# Multi-armed Bandits
An implementation of the $k$-armed bandit problem with greedy and $\epsilon$-greedy action selection methods as described in Chapter 2 of _Reinforcement Learning: An Introduction, 2nd Edition (2018)_ by Richard S. Sutton and Andrew G. Barto.

The "10-armed testbed" described in the book is reproduced for an ensemble of bandits and the average performance is plot for a number of values of $\epsilon$. 

In [1]:
%load_ext autoreload
%autoreload 2

import numpy as np
import scipy as sp

%matplotlib notebook
import matplotlib.pyplot as plt
import seaborn as sns
sns.set()

In [2]:
class KArmedBandit:
    """
    Class implementing a k-armed bandit.
    
    For each of the k actions, the expected action is initialised from a
    Gaussian distribution with mean 0 and unit variance.
    
    The reward for each action is then selected from a Gaussian distribution
    with mean of the expected action and unit variance.
    
    Args:
        k (int, default=10): Number of actions (arms)
    Atributes:
        q_a (1D array of floats): List of expected action values with length k
    """
    
    def __init__(self, k=10):
        """
        Initialise expected action values
        """
        self.k = k
        self.q_a = np.random.normal(0.0, 1.0, k)
    
    def reward(self, action):
        """
        Generate reward for a particular action.
        
        Args:
            action (int): Integer action from 0 to k-1
        """
        return np.random.normal(self.q_a[action], 1.0)

In [3]:
class GreedyAgent:
    """
    Class implementing an agent using greedy or epsilon-greedy action-value methods
    
    Args:
        bandit: An instance of a KArmedBandit. This will be the bandot from which
            the agent acts on and draws rewards
        epsilon (optional float [0,1], default None): Parameter for epsilon-greedy
            action value method. If None, a greedy method will be used.
        log_expected_reward (optional): Log expected rewards
    
    Attributes:
        Qn: array of expected rewards for actions 1 to k at the nth step
        steps: number of steps performed
        accumulated_reward: total reward accumulated at current timestep
    """
    
    def __init__(self, bandit, epsilon=None, log_expected_rewards=True):

        self.bandit = bandit
        self.k = bandit.k
        self.Qn = np.zeros(self.k)
        self.steps = 0
        self.accumulated_reward = [0.0]
        self.epsilon = epsilon
        self.action_log = []
        self.expected_reward_log = self.Qn
        self.times_chosen = np.zeros(self.k)
        self.log_expected_rewards = log_expected_rewards
    
    def perform_action(self):
        """
        Select an action to perform, obtain reward and update expected rewards,
        steps and accumulated reward
        
        Return:
            action, reward value
        """
        if self.steps == 0:
            # randomly choose an initial action
            a = np.random.randint(0, self.k)
        else:
            # choose action corresponding to largest expected reward
            a = np.argmax(self.Qn)
        if self.epsilon:
            if np.random.rand() < self.epsilon:
                # print(f'step: {self.steps}, exporatory move')
                a = np.random.randint(0, self.k)
        
        reward = self.bandit.reward(a)
        self.action_log.append(a)
        
        self.steps += 1
        self.accumulated_reward.append(self.accumulated_reward[-1] + reward)
        # update expected reward
        self.times_chosen[a] += 1.0
        self.Qn[a] += (reward - self.Qn[a])/self.times_chosen[a]

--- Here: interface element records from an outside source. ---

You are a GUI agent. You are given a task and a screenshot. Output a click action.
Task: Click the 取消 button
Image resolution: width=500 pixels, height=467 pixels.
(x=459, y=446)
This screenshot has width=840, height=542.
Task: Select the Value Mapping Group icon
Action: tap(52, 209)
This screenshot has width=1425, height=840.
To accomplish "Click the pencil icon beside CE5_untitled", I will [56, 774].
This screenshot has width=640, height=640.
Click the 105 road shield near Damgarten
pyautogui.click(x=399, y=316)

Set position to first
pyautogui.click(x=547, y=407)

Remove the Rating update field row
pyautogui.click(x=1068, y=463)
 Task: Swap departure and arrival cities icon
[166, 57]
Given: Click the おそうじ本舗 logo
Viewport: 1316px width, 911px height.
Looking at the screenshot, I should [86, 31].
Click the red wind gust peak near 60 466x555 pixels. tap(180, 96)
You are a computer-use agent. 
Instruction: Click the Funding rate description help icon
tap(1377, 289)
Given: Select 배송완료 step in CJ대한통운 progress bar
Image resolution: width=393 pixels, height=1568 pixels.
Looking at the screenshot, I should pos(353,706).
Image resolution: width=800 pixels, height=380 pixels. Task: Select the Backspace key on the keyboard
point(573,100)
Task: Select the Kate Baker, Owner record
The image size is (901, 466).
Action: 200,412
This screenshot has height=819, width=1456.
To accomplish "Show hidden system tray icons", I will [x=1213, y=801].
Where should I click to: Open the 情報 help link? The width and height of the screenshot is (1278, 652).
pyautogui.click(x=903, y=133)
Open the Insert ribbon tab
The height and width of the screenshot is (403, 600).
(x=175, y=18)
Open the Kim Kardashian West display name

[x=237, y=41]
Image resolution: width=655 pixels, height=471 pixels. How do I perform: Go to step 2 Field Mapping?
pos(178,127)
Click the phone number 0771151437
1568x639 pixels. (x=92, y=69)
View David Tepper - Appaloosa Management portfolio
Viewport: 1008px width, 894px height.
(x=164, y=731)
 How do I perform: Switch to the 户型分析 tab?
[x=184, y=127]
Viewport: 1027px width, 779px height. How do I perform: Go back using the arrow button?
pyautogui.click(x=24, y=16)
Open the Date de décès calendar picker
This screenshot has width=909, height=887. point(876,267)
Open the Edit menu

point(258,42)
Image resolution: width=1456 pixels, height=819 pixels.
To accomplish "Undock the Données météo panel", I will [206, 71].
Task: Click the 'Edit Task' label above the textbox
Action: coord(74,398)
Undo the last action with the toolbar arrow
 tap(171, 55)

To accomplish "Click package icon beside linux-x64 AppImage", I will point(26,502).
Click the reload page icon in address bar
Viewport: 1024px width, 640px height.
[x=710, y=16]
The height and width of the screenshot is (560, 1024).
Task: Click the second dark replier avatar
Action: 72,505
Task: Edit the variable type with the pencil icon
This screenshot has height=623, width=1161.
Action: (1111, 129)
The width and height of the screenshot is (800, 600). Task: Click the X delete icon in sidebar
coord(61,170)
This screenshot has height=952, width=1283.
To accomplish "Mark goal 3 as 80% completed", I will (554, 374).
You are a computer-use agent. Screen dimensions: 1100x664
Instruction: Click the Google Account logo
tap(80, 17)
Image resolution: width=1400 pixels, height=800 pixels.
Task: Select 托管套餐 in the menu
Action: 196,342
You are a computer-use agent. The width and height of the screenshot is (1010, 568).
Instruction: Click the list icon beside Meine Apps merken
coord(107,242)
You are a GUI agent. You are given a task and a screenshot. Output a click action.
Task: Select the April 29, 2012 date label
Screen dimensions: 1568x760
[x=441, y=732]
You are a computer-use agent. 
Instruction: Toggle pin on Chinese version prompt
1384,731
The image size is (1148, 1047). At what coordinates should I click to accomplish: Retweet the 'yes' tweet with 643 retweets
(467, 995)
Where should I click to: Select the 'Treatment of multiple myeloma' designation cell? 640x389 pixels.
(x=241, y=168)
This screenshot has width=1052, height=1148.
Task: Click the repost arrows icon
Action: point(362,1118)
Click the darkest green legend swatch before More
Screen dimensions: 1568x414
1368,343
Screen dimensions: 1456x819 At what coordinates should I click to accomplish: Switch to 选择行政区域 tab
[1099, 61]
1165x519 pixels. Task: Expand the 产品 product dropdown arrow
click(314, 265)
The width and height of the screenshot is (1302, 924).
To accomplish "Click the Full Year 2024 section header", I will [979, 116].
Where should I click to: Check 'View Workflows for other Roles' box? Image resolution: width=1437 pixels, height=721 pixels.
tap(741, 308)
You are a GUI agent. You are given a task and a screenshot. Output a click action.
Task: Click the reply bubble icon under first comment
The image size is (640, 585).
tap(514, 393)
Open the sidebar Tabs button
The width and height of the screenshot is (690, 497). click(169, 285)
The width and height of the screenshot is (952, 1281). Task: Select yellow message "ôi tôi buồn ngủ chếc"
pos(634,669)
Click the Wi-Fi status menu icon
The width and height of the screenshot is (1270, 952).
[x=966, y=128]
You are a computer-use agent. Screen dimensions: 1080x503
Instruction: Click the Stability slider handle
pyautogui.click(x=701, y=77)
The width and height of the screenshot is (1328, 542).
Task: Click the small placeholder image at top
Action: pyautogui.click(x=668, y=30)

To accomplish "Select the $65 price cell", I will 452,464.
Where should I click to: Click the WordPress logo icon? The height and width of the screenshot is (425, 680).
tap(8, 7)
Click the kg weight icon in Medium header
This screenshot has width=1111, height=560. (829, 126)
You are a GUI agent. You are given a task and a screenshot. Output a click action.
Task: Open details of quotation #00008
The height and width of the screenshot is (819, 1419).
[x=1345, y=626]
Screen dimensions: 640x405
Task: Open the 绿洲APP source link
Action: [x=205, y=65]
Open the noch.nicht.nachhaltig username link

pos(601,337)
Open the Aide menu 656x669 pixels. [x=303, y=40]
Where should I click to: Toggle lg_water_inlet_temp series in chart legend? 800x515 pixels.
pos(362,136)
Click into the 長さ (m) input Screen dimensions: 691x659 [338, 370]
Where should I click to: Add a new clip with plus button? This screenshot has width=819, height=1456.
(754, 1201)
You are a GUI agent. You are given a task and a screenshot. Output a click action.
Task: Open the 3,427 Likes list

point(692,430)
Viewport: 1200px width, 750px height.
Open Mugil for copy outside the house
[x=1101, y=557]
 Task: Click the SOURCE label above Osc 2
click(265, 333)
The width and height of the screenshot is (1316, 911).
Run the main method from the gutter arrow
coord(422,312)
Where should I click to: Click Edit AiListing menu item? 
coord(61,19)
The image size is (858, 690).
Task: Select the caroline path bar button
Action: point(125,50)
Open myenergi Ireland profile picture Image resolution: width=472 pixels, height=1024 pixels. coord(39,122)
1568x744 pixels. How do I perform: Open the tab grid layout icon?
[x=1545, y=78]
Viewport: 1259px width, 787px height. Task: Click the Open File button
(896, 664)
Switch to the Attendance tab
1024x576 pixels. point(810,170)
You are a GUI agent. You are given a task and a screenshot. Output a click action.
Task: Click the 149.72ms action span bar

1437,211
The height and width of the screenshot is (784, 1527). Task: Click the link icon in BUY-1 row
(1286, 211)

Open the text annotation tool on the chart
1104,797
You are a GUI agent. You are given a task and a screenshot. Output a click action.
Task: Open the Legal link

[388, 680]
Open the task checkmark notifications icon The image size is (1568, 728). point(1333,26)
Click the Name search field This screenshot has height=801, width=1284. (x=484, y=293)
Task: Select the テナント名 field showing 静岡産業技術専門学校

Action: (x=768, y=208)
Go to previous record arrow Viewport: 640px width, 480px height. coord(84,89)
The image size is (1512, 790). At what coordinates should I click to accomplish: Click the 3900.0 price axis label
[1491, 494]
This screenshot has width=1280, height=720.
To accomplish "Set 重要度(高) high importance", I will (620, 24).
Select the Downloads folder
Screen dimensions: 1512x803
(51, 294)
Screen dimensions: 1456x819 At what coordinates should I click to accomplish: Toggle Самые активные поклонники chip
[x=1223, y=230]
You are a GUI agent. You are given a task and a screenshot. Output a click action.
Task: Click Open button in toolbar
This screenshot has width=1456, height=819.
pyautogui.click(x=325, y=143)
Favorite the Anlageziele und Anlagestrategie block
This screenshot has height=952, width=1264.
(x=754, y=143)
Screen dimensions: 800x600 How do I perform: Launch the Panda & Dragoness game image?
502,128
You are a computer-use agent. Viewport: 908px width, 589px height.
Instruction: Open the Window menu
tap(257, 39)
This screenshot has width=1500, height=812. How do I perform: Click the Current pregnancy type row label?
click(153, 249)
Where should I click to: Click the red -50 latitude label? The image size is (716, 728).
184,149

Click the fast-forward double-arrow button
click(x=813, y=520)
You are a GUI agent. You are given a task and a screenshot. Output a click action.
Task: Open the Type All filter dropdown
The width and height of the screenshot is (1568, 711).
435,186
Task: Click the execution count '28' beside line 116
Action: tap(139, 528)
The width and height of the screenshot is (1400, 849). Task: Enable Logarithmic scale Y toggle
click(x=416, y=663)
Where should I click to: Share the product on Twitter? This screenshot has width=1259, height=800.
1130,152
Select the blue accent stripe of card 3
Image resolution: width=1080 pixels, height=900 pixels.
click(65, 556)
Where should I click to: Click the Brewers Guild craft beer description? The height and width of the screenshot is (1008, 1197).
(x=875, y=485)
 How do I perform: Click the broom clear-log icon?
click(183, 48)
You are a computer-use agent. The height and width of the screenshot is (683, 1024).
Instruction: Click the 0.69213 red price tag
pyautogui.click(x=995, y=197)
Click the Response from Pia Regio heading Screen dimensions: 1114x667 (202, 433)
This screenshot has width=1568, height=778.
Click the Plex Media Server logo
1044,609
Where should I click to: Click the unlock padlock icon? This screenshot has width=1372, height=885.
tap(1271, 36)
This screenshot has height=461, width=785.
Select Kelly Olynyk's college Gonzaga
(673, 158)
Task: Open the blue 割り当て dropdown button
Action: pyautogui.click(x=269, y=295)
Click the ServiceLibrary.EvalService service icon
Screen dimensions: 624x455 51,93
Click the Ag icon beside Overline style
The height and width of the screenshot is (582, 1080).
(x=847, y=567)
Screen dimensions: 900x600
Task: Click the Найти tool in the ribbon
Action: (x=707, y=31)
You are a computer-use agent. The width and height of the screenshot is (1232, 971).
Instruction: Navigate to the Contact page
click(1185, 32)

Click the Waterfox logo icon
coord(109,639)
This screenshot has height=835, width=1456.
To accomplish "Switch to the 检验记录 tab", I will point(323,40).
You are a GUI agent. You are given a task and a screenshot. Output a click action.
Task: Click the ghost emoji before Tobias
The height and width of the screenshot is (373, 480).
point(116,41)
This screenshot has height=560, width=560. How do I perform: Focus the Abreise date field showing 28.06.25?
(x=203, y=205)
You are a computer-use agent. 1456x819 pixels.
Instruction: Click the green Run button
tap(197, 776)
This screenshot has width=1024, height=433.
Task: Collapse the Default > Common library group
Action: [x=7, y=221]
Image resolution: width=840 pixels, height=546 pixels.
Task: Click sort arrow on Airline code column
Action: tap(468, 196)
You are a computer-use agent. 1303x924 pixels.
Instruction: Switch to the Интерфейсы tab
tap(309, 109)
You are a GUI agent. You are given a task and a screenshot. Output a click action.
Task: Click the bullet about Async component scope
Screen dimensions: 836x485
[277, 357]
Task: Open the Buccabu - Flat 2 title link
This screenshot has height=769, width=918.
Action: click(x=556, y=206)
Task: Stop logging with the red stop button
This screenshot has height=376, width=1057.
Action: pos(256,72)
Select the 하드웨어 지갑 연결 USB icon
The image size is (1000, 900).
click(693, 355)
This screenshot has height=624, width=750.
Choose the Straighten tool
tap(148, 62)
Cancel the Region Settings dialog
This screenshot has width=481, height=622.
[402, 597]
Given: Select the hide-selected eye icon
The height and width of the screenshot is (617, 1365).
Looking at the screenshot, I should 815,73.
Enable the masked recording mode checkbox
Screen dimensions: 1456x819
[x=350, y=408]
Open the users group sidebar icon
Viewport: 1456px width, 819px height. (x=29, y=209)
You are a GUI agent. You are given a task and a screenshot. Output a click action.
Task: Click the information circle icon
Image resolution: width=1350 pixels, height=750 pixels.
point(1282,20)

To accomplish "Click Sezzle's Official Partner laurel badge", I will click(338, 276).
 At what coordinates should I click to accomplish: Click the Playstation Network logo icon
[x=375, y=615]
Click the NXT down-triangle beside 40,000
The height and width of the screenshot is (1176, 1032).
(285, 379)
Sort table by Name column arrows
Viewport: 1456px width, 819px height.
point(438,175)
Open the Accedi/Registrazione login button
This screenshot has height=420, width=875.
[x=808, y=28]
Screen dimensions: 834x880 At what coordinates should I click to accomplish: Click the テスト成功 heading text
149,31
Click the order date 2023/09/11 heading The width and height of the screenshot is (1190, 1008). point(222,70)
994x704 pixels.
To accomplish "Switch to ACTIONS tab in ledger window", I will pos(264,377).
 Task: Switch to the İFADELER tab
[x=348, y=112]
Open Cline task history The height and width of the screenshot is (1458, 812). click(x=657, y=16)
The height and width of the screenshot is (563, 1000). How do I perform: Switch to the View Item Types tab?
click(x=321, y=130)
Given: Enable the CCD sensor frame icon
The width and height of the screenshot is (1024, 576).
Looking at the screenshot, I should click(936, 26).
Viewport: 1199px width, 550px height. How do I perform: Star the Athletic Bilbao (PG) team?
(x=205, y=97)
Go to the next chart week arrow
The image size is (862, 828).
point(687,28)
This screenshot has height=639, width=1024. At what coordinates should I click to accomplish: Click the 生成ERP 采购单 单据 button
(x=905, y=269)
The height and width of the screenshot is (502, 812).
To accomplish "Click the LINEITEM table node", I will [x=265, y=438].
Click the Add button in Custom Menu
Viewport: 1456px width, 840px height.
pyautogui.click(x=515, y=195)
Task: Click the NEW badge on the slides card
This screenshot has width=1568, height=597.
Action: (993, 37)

        if self.log_expected_rewards:
            self.expected_reward_log = np.vstack((self.expected_reward_log, self.Qn))
        return a, reward

## A single agent
A 10-armed bandit implementation with greedy action selection and $\epsilon=0.1$ greedy action selection with 10000 steps. The expected values for each action is plot for each action-value method. The expected action values are initialised to zero for both agents. 

In [4]:
bandit = KArmedBandit()
agent = GreedyAgent(bandit)

In [5]:
for i in range(10000):
    agent.perform_action()

In [6]:
for idx in range(bandit.k):
    plt.plot(agent.expected_reward_log[:, idx], label=f'action {idx}')
plt.title('10-armed bandit with greedy action selection')
plt.ylabel('expected reward')
plt.xlabel('step')
plt.legend(loc='upper right')

<IPython.core.display.Javascript object>

<matplotlib.legend.Legend at 0x7fcabbc92710>

In [7]:
plt.plot(agent.accumulated_reward)
plt.title('10-armed bandit with greedy action selection')
plt.ylabel('accumulated reward')
plt.xlabel('step')
plt.legend(loc='upper right')

<IPython.core.display.Javascript object>

No handles with labels found to put in legend.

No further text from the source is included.